The task → Set down the full data below exactly as given, please.

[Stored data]

*** Begin section ***

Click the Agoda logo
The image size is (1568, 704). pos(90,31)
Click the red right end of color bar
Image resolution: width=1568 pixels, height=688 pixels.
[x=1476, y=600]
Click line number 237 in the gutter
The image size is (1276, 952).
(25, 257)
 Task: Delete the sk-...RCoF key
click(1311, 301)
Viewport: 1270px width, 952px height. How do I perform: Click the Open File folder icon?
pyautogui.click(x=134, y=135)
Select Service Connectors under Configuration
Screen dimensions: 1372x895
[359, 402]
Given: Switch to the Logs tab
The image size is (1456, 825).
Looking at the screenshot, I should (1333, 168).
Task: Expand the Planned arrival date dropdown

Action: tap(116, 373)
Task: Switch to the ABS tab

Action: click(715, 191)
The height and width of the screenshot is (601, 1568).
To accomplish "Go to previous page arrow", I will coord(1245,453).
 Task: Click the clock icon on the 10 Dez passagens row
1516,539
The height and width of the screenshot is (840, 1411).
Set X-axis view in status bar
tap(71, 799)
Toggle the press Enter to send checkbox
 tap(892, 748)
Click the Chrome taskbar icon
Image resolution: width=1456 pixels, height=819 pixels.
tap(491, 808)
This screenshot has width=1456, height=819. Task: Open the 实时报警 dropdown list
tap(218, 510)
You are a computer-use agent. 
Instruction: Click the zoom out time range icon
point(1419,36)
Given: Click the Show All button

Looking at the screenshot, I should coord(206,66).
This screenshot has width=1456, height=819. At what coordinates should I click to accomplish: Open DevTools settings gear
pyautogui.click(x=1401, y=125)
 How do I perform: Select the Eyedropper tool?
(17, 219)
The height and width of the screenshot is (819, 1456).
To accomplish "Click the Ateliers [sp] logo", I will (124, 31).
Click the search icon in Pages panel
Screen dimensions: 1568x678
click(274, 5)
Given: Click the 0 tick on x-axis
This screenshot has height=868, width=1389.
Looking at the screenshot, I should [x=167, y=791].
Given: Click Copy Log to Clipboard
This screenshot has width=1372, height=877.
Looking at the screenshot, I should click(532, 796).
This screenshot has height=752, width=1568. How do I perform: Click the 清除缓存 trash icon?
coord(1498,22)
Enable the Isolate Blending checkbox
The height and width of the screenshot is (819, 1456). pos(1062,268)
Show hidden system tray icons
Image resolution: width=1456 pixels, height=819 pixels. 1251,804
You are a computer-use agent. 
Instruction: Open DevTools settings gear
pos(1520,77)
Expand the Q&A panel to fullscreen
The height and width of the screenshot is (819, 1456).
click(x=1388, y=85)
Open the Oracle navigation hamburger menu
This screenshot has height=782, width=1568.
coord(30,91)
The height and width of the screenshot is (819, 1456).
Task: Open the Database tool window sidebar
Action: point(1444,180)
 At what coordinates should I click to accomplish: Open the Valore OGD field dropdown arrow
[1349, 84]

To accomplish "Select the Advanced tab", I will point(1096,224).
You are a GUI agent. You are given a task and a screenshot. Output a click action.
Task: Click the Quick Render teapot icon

*** End section ***

Task answer →
Click the Agoda logo
The image size is (1568, 704). pos(90,31)
Click the red right end of color bar
Image resolution: width=1568 pixels, height=688 pixels.
[x=1476, y=600]
Click line number 237 in the gutter
The image size is (1276, 952).
(25, 257)
 Task: Delete the sk-...RCoF key
click(1311, 301)
Viewport: 1270px width, 952px height. How do I perform: Click the Open File folder icon?
pyautogui.click(x=134, y=135)
Select Service Connectors under Configuration
Screen dimensions: 1372x895
[359, 402]
Given: Switch to the Logs tab
The image size is (1456, 825).
Looking at the screenshot, I should (1333, 168).
Task: Expand the Planned arrival date dropdown

Action: tap(116, 373)
Task: Switch to the ABS tab

Action: click(715, 191)
The height and width of the screenshot is (601, 1568).
To accomplish "Go to previous page arrow", I will coord(1245,453).
 Task: Click the clock icon on the 10 Dez passagens row
1516,539
The height and width of the screenshot is (840, 1411).
Set X-axis view in status bar
tap(71, 799)
Toggle the press Enter to send checkbox
 tap(892, 748)
Click the Chrome taskbar icon
Image resolution: width=1456 pixels, height=819 pixels.
tap(491, 808)
This screenshot has width=1456, height=819. Task: Open the 实时报警 dropdown list
tap(218, 510)
You are a computer-use agent. 
Instruction: Click the zoom out time range icon
point(1419,36)
Given: Click the Show All button

Looking at the screenshot, I should coord(206,66).
This screenshot has width=1456, height=819. At what coordinates should I click to accomplish: Open DevTools settings gear
pyautogui.click(x=1401, y=125)
 How do I perform: Select the Eyedropper tool?
(17, 219)
The height and width of the screenshot is (819, 1456).
To accomplish "Click the Ateliers [sp] logo", I will (124, 31).
Click the search icon in Pages panel
Screen dimensions: 1568x678
click(274, 5)
Given: Click the 0 tick on x-axis
This screenshot has height=868, width=1389.
Looking at the screenshot, I should [x=167, y=791].
Given: Click Copy Log to Clipboard
This screenshot has width=1372, height=877.
Looking at the screenshot, I should click(532, 796).
This screenshot has height=752, width=1568. How do I perform: Click the 清除缓存 trash icon?
coord(1498,22)
Enable the Isolate Blending checkbox
The height and width of the screenshot is (819, 1456). pos(1062,268)
Show hidden system tray icons
Image resolution: width=1456 pixels, height=819 pixels. 1251,804
You are a computer-use agent. 
Instruction: Open DevTools settings gear
pos(1520,77)
Expand the Q&A panel to fullscreen
The height and width of the screenshot is (819, 1456).
click(x=1388, y=85)
Open the Oracle navigation hamburger menu
This screenshot has height=782, width=1568.
coord(30,91)
The height and width of the screenshot is (819, 1456).
Task: Open the Database tool window sidebar
Action: point(1444,180)
 At what coordinates should I click to accomplish: Open the Valore OGD field dropdown arrow
[1349, 84]

To accomplish "Select the Advanced tab", I will point(1096,224).
You are a GUI agent. You are given a task and a screenshot. Output a click action.
Task: Click the Quick Render teapot icon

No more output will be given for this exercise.